今井 非常に強かったですね。通産省のなかであまりにも自由主義的なことをいうものですから、みんなは閉口したかもしれません。結局、なんといったって経済は競争が主体です。たとえば輸入面で、割当制を実施していれば、競争は必ず制限されます。外車の輪入制限をしておけば、それだけで気楽にマーケットを維持できますから、完全競争とはいえない。そういう面は、当時の私にはどうしても見過ごすことができなかった。
− 当時の今井さんのお考えは、競争を中心にかなり厳しい政策ですね。…特振法が流れたのは、今井さんの次官のときですね。通産省の役人は、貿易、資本の自由化とすすんでいけば、仕事がなくなるんじゃないかという危機感があの特振法を支え、特振法に代わるいくつかの個別立法をやろうという動きを支えていったと思う。ところが、その後どうなってきたか。結果として見ると、今日通産省は、世俗的ないい方をすれば国際派が大勢を占めている。これはもう時代の流れだと思いますね。
今井 当然ですね。
− 今井さんご自身は、特振法についてどうお考えになったんですか。
今井 私は苦しんだね。
− 思想からいけば認めがたい。しかし、通産の若手、中堅が特振法の考え方を支持してきたわけですね。
今井 だけど国会が審議してくれませんでしたよ。ぜんぜん問題として取り上げようとしなかった。
[自由化が産業を強くするという発想]
− 世上、そのことが今井さん対佐橋さんの対立のようにいわれました。これもやっばり担当している局の立場がかなり強く映し出されていた。今井さんはずっと通商畑ですね。そのこともずいぶん影響しているんじゃないでしょうか。
今井 それはありますよ。重工業局サイドのように頑張ったって、(世界の趨勢からして)なるようにしかならないという見通しが、われわれ(「通商派」)は先に立ちますからね。
− 貿易の自由化を一方に設定することによって、その対策を業界にたてさせようとしたことはありませんか。冷たい風が入りますよといって、業界の引締めをはかり、日本産業の構造変化、近代化を促進させる…

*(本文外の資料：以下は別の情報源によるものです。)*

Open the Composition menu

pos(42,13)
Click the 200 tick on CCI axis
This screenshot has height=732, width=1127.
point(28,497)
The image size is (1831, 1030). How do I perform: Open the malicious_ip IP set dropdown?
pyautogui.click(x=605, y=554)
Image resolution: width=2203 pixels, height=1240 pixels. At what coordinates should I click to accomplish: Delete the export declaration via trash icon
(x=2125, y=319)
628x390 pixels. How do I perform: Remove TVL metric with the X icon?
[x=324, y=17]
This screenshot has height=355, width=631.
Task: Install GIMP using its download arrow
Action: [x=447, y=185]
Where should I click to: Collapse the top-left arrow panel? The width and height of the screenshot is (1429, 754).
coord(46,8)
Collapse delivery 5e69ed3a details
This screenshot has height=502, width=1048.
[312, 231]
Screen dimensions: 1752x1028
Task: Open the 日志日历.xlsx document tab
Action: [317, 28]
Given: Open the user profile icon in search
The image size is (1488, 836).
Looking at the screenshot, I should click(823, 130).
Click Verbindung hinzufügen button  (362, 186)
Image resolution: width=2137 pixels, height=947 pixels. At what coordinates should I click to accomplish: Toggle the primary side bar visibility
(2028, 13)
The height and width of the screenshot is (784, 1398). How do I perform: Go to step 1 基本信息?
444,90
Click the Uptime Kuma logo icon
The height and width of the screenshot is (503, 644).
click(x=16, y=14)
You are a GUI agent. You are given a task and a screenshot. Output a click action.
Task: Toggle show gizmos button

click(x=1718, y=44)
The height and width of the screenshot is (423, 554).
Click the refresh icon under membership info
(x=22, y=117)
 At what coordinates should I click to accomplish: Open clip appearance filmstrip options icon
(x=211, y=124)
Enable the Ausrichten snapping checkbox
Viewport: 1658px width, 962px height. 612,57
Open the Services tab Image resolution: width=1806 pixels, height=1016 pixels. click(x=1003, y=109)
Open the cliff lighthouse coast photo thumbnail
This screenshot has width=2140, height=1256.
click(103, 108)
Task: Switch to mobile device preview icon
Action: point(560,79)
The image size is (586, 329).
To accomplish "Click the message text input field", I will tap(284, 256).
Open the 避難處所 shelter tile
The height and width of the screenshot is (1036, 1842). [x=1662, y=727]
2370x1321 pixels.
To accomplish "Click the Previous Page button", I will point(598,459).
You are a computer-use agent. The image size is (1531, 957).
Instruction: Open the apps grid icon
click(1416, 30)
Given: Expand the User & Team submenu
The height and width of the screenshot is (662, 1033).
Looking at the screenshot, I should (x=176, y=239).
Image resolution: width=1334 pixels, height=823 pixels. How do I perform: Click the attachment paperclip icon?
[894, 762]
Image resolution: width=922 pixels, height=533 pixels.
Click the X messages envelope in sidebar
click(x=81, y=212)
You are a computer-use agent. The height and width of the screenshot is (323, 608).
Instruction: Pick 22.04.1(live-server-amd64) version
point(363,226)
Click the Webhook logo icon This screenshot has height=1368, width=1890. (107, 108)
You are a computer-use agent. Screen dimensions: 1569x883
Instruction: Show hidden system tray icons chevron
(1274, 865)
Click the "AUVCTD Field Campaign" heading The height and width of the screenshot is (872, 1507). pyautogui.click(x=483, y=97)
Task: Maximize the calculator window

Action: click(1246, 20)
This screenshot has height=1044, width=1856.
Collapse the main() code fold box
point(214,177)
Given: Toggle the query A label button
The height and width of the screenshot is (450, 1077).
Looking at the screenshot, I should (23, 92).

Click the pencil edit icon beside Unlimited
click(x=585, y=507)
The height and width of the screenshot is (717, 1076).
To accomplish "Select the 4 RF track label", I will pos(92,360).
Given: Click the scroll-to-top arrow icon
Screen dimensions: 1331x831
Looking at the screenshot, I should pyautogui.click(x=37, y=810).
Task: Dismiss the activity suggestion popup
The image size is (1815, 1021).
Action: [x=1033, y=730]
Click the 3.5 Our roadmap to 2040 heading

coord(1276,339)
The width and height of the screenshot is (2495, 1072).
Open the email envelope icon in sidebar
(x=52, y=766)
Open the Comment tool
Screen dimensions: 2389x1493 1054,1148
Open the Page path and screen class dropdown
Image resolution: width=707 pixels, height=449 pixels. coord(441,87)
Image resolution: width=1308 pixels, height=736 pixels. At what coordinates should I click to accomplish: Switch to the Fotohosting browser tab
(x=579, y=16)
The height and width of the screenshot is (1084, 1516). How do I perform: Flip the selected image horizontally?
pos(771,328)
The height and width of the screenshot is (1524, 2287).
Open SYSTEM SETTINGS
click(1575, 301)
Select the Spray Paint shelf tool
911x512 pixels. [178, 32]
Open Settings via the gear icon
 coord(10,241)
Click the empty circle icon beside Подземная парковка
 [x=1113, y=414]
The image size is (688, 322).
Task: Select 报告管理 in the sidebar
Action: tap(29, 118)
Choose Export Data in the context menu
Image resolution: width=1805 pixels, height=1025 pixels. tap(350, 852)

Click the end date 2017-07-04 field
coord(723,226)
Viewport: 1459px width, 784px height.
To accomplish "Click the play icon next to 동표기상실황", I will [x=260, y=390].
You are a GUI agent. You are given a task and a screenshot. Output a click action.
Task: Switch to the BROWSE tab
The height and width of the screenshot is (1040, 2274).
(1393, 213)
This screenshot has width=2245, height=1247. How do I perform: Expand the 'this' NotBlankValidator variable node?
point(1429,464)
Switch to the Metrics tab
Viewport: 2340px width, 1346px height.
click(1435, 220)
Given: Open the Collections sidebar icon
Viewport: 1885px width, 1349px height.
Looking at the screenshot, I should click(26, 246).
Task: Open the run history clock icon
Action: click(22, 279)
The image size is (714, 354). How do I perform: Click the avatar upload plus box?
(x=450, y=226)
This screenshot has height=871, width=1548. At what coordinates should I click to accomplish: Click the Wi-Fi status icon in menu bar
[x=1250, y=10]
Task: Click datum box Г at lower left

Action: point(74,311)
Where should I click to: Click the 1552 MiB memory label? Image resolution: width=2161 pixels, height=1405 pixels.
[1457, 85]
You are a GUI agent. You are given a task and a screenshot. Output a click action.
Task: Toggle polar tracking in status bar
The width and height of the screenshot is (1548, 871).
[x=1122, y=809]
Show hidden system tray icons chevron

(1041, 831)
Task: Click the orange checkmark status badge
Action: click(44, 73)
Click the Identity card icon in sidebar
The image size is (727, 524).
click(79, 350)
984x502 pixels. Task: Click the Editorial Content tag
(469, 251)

今井 それはありましたね。…その業界自体、あるいはその担当の連中からいわせると、日本の機械工業、自動車工業は、アメリカや西ドイツなんかに比べ10年やそこらの遅れじゃない。ずうっと遅れている。だからそれを自由化した場合、はたしてどうなるかわからんという、業界自身も非常に自信がなかったんでしょうね。
それに対して、いや、そうじゃない、鉄だってここまで伸びてきたじゃないか、自動車にしろなににしろ、ある程度はやがて伸びるはずだ。むしろ自由化したほうが、産業としても通商政策としてもいい。こっちが自由にすれば、向こうに対しても自由化を求めることができるし、お互いに市場を広くしないといけない。こっちは直接産業担当という責任はなく、通商面の担当ですから、すこし抽象的にいろんなことをいっていたきらいはあります。業界や重工業局の方はやっばりミクロの問題として、また自分たちの間題として真剣に考えます。
あのころの自動車業界は、外部から見ますと、ほんとうにそんなに自信がないのか、外国の模倣主義的な行き方でいいのかと、ちょっと憤慨させるような熊度をとっていましたよ。ところが、いま世界一になった。日本経済、日本民族の力をかれらはどうみていたんだという気もします。